Holding Center: Political division is necessary for understanding all sides


Effren Villanueva/Daily Trojan

For the past few decades, the United States looks less like one nation and more like a divided one as it appears on our election maps: split along red and blue voting lines. It’s a dangerous state to be in. Our country’s two halves are further apart than ever, and the divide is still growing.

But this division is nothing new. The bipartisan system is, by its very nature, a competition. Each party wants to control the government by itself, but the system is designed to prevent this from happening. The moment any ground is gained, it gets ripped right back to the center.

Another election cycle arrives, and all progress is swept away by changes in leadership. The opposing sides prevent an ideal United States from ever being realized.

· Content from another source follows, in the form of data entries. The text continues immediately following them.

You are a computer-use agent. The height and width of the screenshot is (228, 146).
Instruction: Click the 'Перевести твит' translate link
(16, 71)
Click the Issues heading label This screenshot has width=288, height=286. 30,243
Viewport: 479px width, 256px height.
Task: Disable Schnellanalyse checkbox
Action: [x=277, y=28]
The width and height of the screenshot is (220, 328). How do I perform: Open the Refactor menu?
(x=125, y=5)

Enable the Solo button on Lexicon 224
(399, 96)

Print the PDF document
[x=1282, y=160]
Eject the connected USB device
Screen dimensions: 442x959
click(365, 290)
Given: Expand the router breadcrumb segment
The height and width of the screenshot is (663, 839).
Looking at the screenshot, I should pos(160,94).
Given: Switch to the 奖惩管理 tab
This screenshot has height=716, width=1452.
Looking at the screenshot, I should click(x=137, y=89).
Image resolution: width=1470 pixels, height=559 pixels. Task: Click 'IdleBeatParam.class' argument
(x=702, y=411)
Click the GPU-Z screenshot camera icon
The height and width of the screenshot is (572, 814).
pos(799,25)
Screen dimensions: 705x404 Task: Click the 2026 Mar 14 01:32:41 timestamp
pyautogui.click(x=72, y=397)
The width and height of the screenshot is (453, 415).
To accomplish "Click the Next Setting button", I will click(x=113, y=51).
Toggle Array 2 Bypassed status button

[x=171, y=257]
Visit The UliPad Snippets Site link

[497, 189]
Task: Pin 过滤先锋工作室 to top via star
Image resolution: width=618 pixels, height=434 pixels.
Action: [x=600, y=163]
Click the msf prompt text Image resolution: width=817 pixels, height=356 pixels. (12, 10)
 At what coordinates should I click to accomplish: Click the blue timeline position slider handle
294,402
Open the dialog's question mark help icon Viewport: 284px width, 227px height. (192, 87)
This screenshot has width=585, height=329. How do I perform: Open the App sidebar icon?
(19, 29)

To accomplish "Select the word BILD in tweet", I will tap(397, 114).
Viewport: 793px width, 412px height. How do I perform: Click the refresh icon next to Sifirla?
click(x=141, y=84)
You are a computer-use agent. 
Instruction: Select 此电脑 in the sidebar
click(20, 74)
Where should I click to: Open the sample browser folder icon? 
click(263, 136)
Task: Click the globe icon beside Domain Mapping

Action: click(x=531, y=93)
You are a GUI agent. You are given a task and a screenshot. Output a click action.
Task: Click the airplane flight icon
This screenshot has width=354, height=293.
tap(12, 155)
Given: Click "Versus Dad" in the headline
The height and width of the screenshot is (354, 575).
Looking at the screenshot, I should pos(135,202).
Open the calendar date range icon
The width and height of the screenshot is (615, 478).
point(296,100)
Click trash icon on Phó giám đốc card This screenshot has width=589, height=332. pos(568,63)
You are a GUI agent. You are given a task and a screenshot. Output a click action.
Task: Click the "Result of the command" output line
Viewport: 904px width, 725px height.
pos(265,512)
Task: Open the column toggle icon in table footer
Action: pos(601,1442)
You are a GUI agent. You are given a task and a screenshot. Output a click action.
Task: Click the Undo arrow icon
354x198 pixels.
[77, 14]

The political divide is a leash on our nation, holding it back from greatness. We are tempted to imagine what our country could accomplish if it were truly a united nation, if it were able to make its demands in a single, deafening voice. We could fix health care, improve the environment and refine the education system, all in a single election cycle. A state in harmony would be capable of achieving the highest of its aspirations, but we must consider which aspirations we choose to follow and, more importantly, if our choice would be the right one.

But the very notion that there is a correct choice — that there exists an ideal set of policies to fix the nation — is misleading. A profit-driven approach benefits the economy at the cost of environmental protections or labor union interests. Conversely, regulations that protect the environment and the laborer unavoidably put a check on economic growth. Policies are double-, triple-, quadruple-edged, and it’s often impossible to tell whether a policy has helped more than it has harmed.

Too often, we assume that the idea we prefer is the right one, but in a country so massively diverse as ours, there is no such thing as a “right” policy. Most of the time, we settle for the ones that might make just a fraction of an improvement and  won’t be batted down by Congress. We settle for possible and, to this aim, unanimity is fatal. Research shows that the problem-solving ability of a group is crippled when it lacks internal conflict. Scrutiny tempers ideas — it forces us to come up with better solutions. A group divided is capable of achieving far more than one that stands in solidarity.

Still, too much disagreement can’t be good for the nation, and our divide is growing at a steady rate. Not every topic has a compromise: disagreements on gun control and immigration seem insoluble; our deep-rooted ideologies make communication impossible, let alone convergence.

We must stop thinking of our divide as something that needs to be bridged. Talk of growing division conjures the image of a fractured America, but it also gives us the wrong idea of what our aim should be: not to unify our opinions but to better understand why they differ.

Policies can’t be written off as wrong, as simple as it would be to do so. Consider the positions you find unthinkable — morally reckless, even — and consider the reasons they inspire such strong support. Stances on closed-immigration policy and gun rights are designed to safeguard the country and its liberties. Whether they could achieve this is up for debate, but they still deserve the chance to try. Beyond that, they deserve the consideration of the entire country. The moment that we recognize the opposition’s validity is the moment that our divide becomes a workable tool of politics, rather than the obstacle that it’s begun to resemble.

Our country seems to sit at  crossroads every day, and it seems we choose the wrong path more often than the right one. With so much at stake, it’s difficult to accept that you can only have one hand on the steering wheel and sometimes not even get that. The important thing is to have the right vision of progress, to understand that it isn’t in gaining more control, but in learning how to better share the country — even if that means letting go of the wheel.

Dillon Cranston is a freshman writing about politics. His column, “Holding Center,” runs every other Tuesday.